On Wed, 30 Oct 2002, Charles D Hammonds wrote:
analogy games are fun, but it boils down to this... If I know the real source of an attack, I can stop it within minutes. I'm sure that my customers appreciate that fact. Noone will ever completely stop attacks, the point is to minimize their impact. that is my concern as a service provider. also, from the victim's perspective, you have someone to hold accountable.

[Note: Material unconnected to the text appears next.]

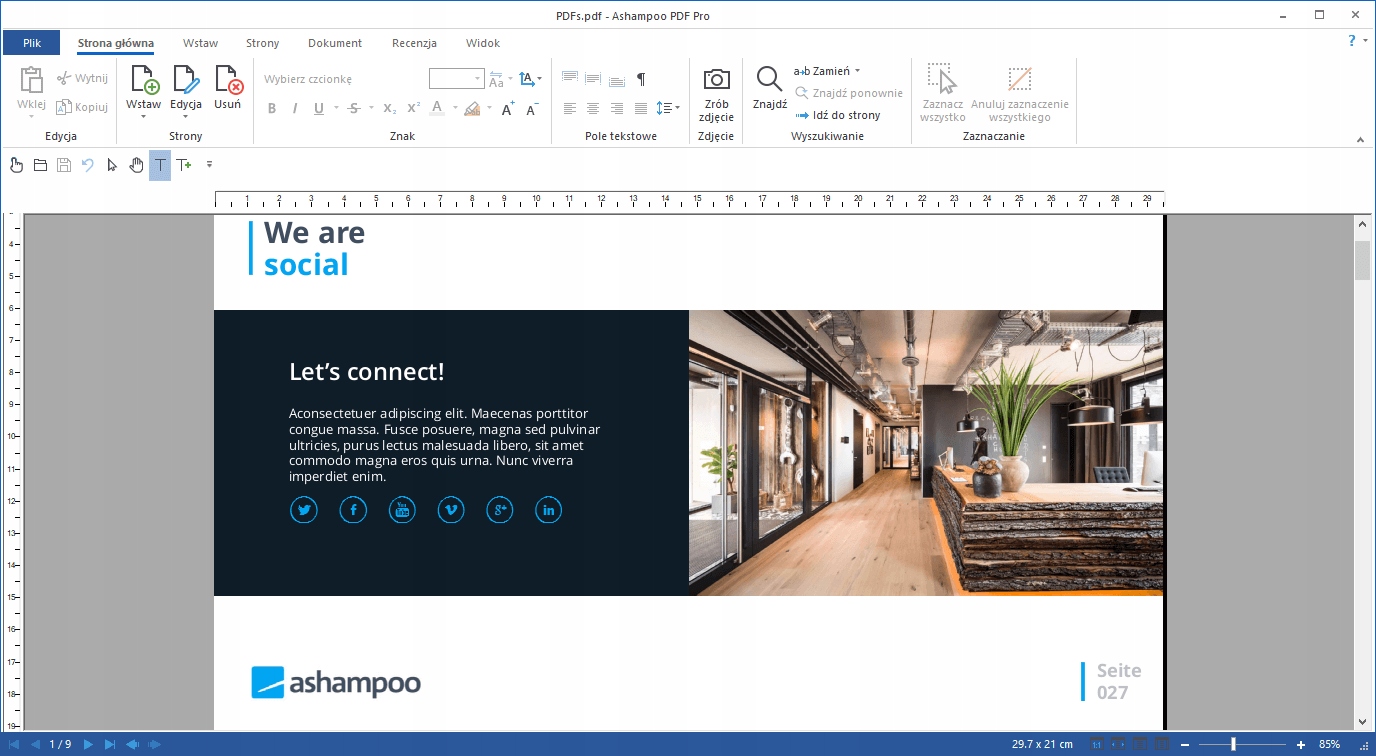
Task: Open a file with the folder icon
Action: coord(40,165)
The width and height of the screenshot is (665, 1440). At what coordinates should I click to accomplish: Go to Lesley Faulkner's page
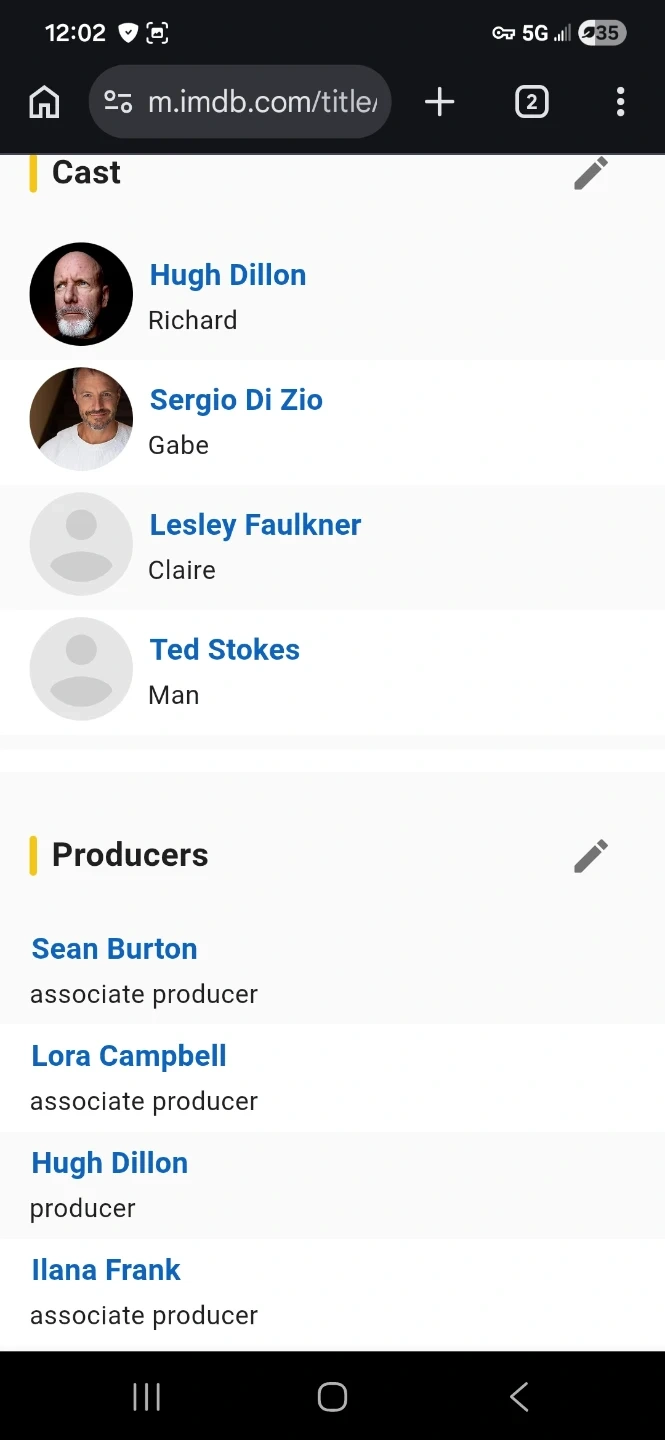tap(255, 525)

again, spoofed or non, at the egress to the customer you just need to make the traffic stop. Whether they are spoofed isn't an issue.
Charles
-----Original Message----- From: owner-nanog@merit.edu [mailto:owner-nanog@merit.edu]On Behalf Of Christopher L. Morrow Sent: Wednesday, October 30, 2002 10:47 PM To: Valdis.Kletnieks@vt.edu Cc: Christopher L. Morrow; nanog@nanog.org Subject: Re: no ip forged-source-address
On Thu, 31 Oct 2002 Valdis.Kletnieks@vt.edu wrote:
On Thu, 31 Oct 2002 06:21:00 GMT, "Christopher L. Morrow" said:
I'm confused.. its still a DoS attack, eh??
It's the difference between:
A) Going out to your car at the end of a too-long day and finding a broken taillight.
B) Going out to your car at the end of a too-long day and finding a broken taillight and a business card under the windshield wiper that has "Sorry - call me and I'll pay for it" written on the back.
I think the spoofed source filtering is more a red-herring than anything else. Its not the fix for anything related to this problem of attacks on the internet. Spoofed or non, I can forward 1,000,000pps at your network and it will die (most times).
This is like trying to fix a rotten decayed tooth with trident.